In summer, the SCCs of the 42 models range from − 0.06 to 0.80,the RSDs are 0.12—3.32, and the CRMSEs vary from 0.86 to 2.75. Meanwhile, the SCC, RSD, and CRMSE are 0.62, 1.07, and 0.90 for the multimodel median, and 0.65, 1.08, and 0.88 for the multi-model mean, respectively. This indicates that the arithmetic mean and median of the 42 CMIP6 models outperform most individual models ( Fig. 4 ). Similar improvement also occurs in spring, autumn, and winter. In addition,the SCC, RSD, and CRMSE of the 42-model median are 0.30, 2.24, and 2.17 in spring, 0.61, 1.24, and 1.01 in autumn, and 0.51, 1.47, and 1.29 in winter, respectively. This indicates that the models perform better in summer than in autumn, and the worst in spring. A further analysis of the 29 good models shows their arithmetic mean and median are comparable between each other, and have similar statistics to the aforementioned 42 models on the seasonal scale.

4. Conclusions

This study evaluated the ability of 42 CMIP6 models in simulating the annual and seasonal temperature and precipitation climatology over Xinjiang during the period 1995—2014. The primary conclusions are as follows:

(1) The climatological annual and seasonal temperatures are reasonably reproduced by CMIP6 models, and simulations match well the unique topographic features of “Three Mountains and Two Basins ” in Xinjiang. Compared to the observation, overestimation mainly occurs in basins while underestimation is shown in mountain areas. The regional average bias is 0.1°C for the annual mean, − 1.6°C in spring, 0.5°C in summer, − 0.2°C in autumn, and 1.3°C in winter.

(2) Most models can capture the spatial characteristics of annual and seasonal precipitation in Xinjiang, with more in mountains and less in basins. Models generally overestimate the annual and seasonal (except summer) precipitation, especially in the Kunlun Mountains.
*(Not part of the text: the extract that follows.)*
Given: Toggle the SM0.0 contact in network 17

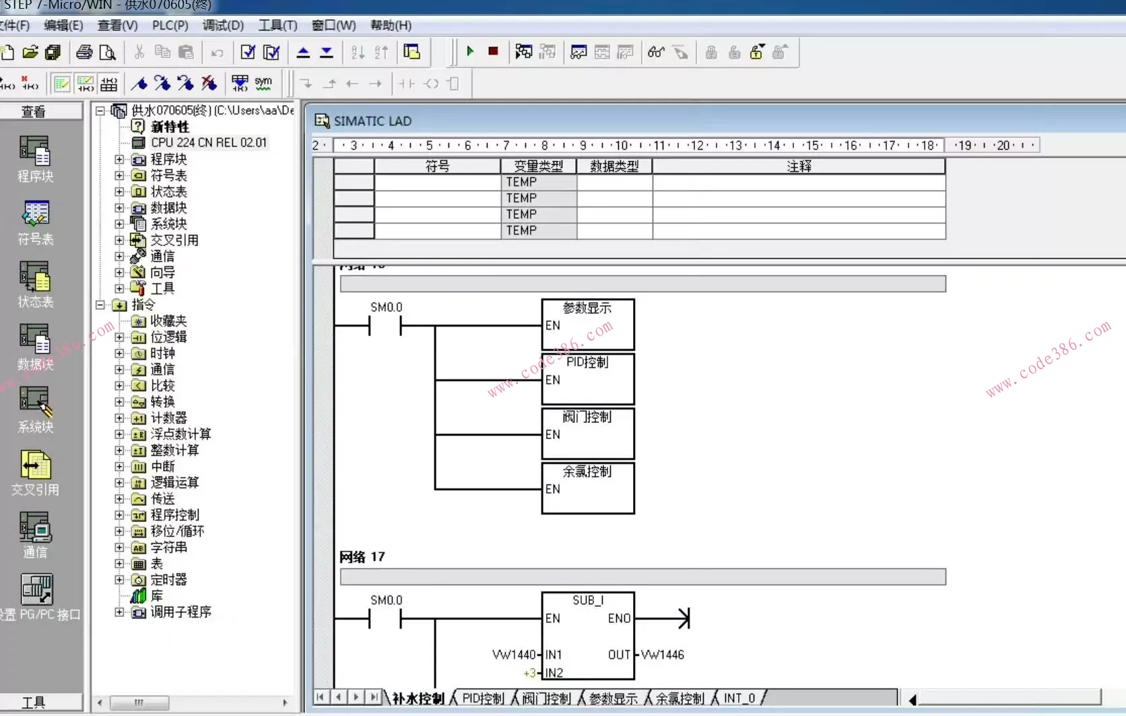Looking at the screenshot, I should [385, 618].
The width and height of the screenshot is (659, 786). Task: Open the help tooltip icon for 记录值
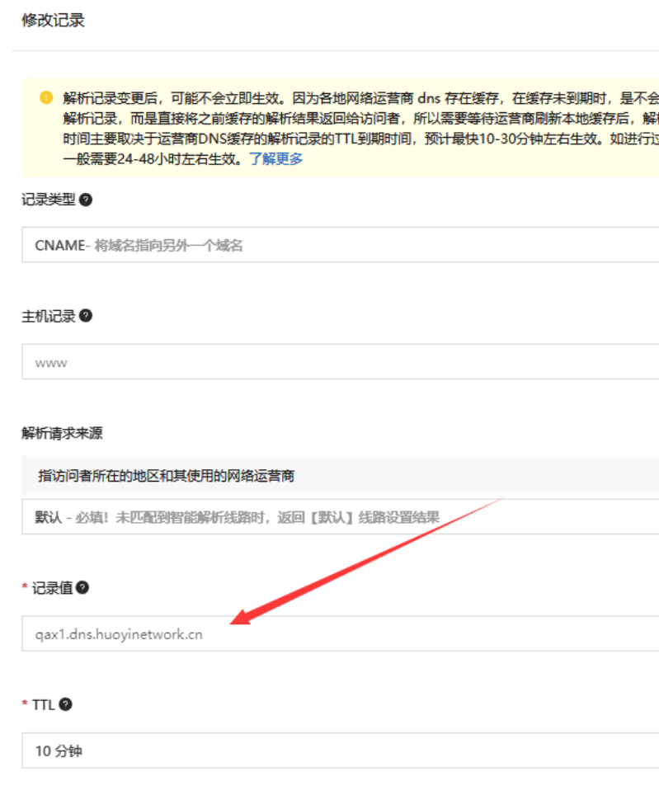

The regionally averaged bias is 89% for the annual mean, 256% in spring, − 3% in summer, 84% in autumn, and 258% in winter.

(3) The 42 models show larger discrepancies in simulating precipitation than temperature. For the seasons, the models perform the best for both variables in summer and the worst for temperature in winter and for precipitation in spring. Both the arithmetic mean and median of the 29 good models outperform most individual models and have similar skills to those of the 42 models.

Funding

This research was supported by the National Natural Science Foundation of China [grant number 41991284].

Acknowledgements

We sincerely thank the two anonymous reviewers for their insightful and constructive comments, which certainly helped to improve this manuscript. We also acknowledge the climate modeling groups (listed in Table 1 ) for producing and sharing their model output.